Bottom Line
89th-percentile production meets a Day 3 landing behind a top-50 pick incumbent — Koziol is a stash with backup TE2 ceiling barring an injury or scheme expansion. Pass in single-TE, late-stash only in TE-premium and superflex devy.
Team Fit & Opportunity
Jacksonville spent a 2nd-round pick on Brenton Strange in 2023 and he's the entrenched TE1 entering year four with Trevor Lawrence. Hunter Long is the in-line/blocking complement. Koziol's path to snaps is TE3 reps in 12-personnel, red-zone packages exploiting the 6'7" frame, and Strange injury insurance. The 65 vacated targets get split first to Brian Thomas and Jakobi Meyers — TE3 in this room is fighting for 20-30 targets max in year one.
Talent Profile
The model loves the production (89th) and route versatility (81st) — at Houston he was a true volume target, not a play-action specialist. The 7.8 RAS at 6'7"/250 with a 36.5" vert and 4.7 forty translates to a movable seam/red-zone matchup, but 4th-percentile explosiveness is the killer: he doesn't separate vertically and won't run away from anyone after the catch. The 48th-percentile YPRR-over-expected suggests his college numbers were volume-driven, not efficiency-driven.
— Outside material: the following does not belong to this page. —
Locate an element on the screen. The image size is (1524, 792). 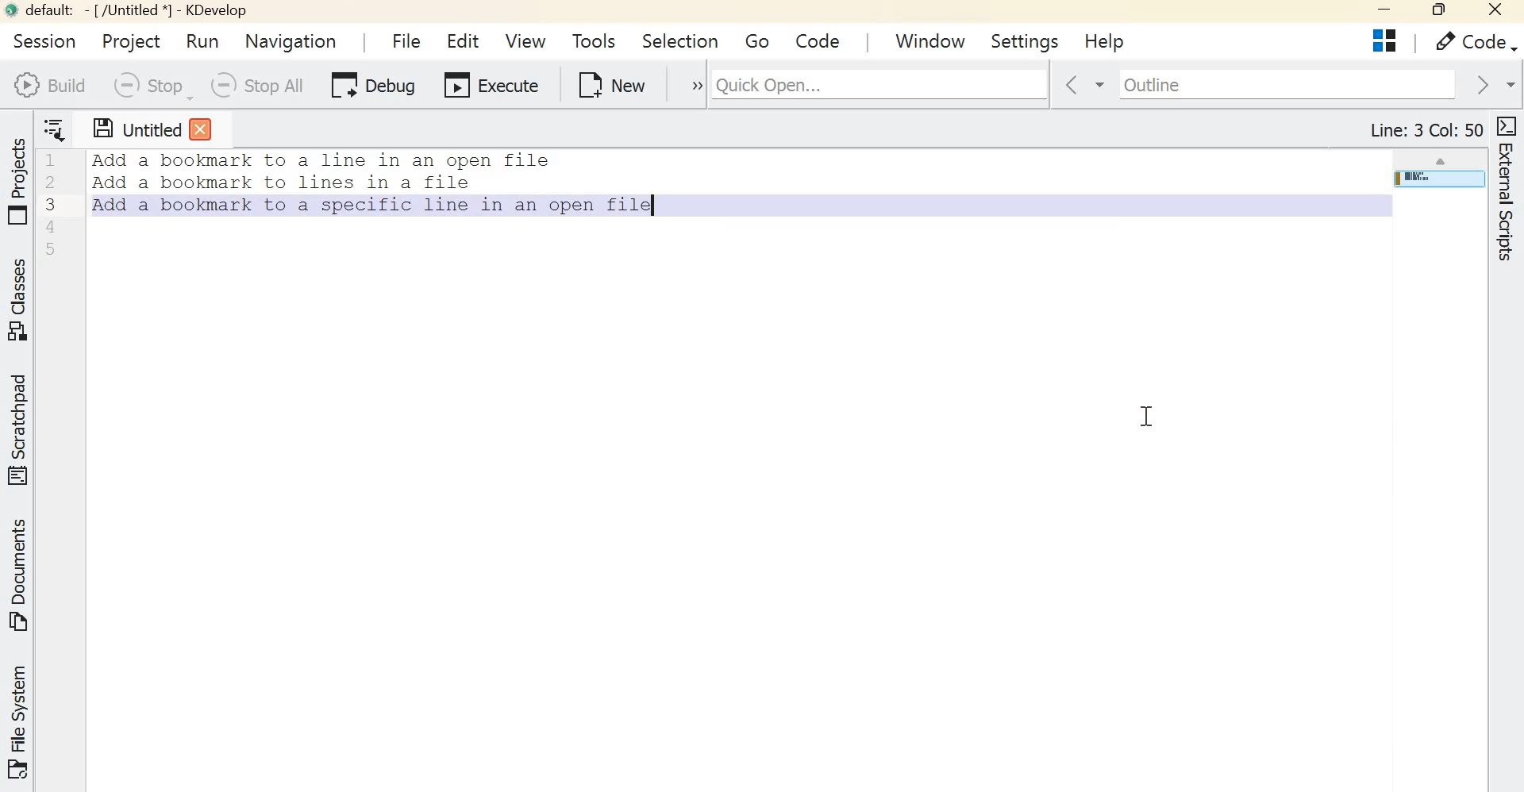
Debug is located at coordinates (371, 83).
Profile is a possession move-TE with size leverage, not a Y-iso flex creator.
Strengths
- Catch radius and red-zone target value — 6'7" with a 36.5" vert is a fade-route and back-shoulder weapon Lawrence can target inside the 10
- Route versatility (81st percentile) — aligned across the formation at Houston, not a one-trick in-line piece
- Three-year production base — Ball State breakout to Houston transfer success is a real translation signal, not a one-year wonder
Concerns
- 4th-percentile explosiveness — won't create after the catch or stretch the seam, which caps ceiling at low-end TE2 even in a perfect role
- Depth chart wall — Strange is 24, on a rookie deal, and just played 750+ snaps; Koziol needs a Strange injury or trade to see meaningful targets before 2027
- Day 3 capital — Round 5 picks at TE hit at sub-15% rates for fantasy relevance; the team isn't committed to manufacturing touches
Historical Comp Read
Freiermuth (83% sim) is the dream — but Pittsburgh drafted him in Round 2 into a vacated role and he was a Day 1 starter. Kolar (78%) is more instructive: 4th-rounder to Baltimore behind Andrews/Likely, has been a career TE3 with TD-spike weeks. Koziol's situation mirrors Kolar's almost exactly. The comp signal here points to NFL backup, not breakout. Loveland is a tape-vs-paper outlier — ignore it.
Outlook
Year 1: TE40-50 range, sub-20 targets, occasional red-zone score. Three-year arc hinges entirely on Strange's contract trajectory — Strange is extension-eligible after 2025 and if Jacksonville lets him walk, Koziol inherits a real role in 2027-28. Catalyst: Strange injury or trade opens 70+ targets. Floor: Kolar career arc, perpetual TE3, off-roster in 12-team leagues. Realistic ceiling is streaming TE2 in TE-premium by 2028.